**Text under study**
--*--

MIT Media Lab MAS.S68 (3-3-6)
Professors Tod Machover and Joe Paradiso
Wednesday 2:00-4:30 pm in E14-493
Music is changing faster now than ever with everything seemingly up for grabs, from instrumentation to audience to business models to purpose. We will study all of these, with emphasis on music’s power to create profound human connections, locally and across-the-globe. Using Boston as a “laboratory” (in coordination with many local institutions, from the Boston Symphony to Boston City Hall), we will explore the potential for music to establish a new level of civic engagement and interconnection. We will also develop concepts and prototypes with colleagues in Galway, Ireland (recently named European Culture Capital for 2020) to expand the techniques for immersive musical experience and “teleportation” between remote locations. And in association with MIT’s Environmental Solutions Initiative and the China-U.S. Climate Change Summit (to be held in Boston in spring 2017), we will study the possibility for music – with other arts and technologies – to influence awareness and behavior on a scale that transcends traditional limits of space and time.
In order to investigate how music’s impact can significantly stretch over the coming period, we will also study the transformational technologies, sensing systems and instrumentation that make this possible, as well as some seminal musical ideas from the past 100 years that have opened paths to the future. For the latter, we will give special attention to 3 ‘S’ composers – Schoenberg, Stockhausen and Saariaho –whose work fundamentally changed the sound and structure of music for past, present and future generations.
The class will be a combination of discussion and exploration, listening and experiencing in Boston and beyond (including a trip to New York to hear Saariaho’s L’Amour de Loin, the first work by a female composer to be performed at the Metropolitan Opera), and experimentation with – and prototyping of – projects that push the boundaries of music’s role in society, culture and everyday life.
The class will be limited to 15 students. Permission of instructors is required.
First class is on Wednesday, September 7th at 2pm. Come join us!!!!!!

--*--

**Work task 1**
Echo the part of the course description that begins at the words "The class will be a" and stops after the words "Come join us!!!!!!".
**Work task 2**
According to the course description, why does the class give special attention to Schoenberg, Stockhausen and Saariaho? Answer in one to three sentences.
**Work task 3**
List every composer named in the course description.
The records after this point come from a different source.

**Provided information**
--*--

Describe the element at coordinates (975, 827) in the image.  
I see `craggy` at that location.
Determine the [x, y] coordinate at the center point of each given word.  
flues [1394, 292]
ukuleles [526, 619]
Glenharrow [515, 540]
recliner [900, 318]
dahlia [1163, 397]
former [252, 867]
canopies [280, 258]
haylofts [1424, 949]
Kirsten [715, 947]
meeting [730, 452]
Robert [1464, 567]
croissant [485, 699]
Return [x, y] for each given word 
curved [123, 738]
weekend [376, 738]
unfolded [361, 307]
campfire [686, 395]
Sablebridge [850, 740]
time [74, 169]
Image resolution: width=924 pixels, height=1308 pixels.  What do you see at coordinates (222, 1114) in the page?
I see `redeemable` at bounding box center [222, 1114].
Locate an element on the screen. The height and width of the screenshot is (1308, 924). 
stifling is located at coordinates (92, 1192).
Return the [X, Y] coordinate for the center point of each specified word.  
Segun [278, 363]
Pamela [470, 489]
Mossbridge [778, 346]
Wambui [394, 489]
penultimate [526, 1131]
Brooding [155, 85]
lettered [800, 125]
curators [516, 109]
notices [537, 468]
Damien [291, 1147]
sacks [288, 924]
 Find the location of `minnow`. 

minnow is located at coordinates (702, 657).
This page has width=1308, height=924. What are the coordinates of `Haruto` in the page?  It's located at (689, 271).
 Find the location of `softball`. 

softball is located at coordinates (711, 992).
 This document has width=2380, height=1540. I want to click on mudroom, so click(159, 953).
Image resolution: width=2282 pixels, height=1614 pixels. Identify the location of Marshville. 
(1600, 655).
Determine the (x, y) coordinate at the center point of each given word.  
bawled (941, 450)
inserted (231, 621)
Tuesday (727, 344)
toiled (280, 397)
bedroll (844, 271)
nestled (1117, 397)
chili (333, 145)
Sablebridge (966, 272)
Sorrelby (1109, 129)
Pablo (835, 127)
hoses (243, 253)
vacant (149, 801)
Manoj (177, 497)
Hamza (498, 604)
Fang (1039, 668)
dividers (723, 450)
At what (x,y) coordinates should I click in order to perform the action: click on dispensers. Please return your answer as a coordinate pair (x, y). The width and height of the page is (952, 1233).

--*--

**Your response 1**
The class will be a combination of discussion and exploration, listening and experiencing in Boston and beyond (including a trip to New York to hear Saariaho’s L’Amour de Loin, the first work by a female composer to be performed at the Metropolitan Opera), and experimentation with – and prototyping of – projects that push the boundaries of music’s role in society, culture and everyday life.
The class will be limited to 15 students. Permission of instructors is required.
First class is on Wednesday, September 7th at 2pm. Come join us!!!!!!

**Your response 2**
Their work fundamentally changed the sound and structure of music for past, present and future generations. They fall among the seminal musical ideas of the past 100 years that the class studies because those ideas opened paths to the future.

**Your response 3**
Schoenberg, Stockhausen, Saariaho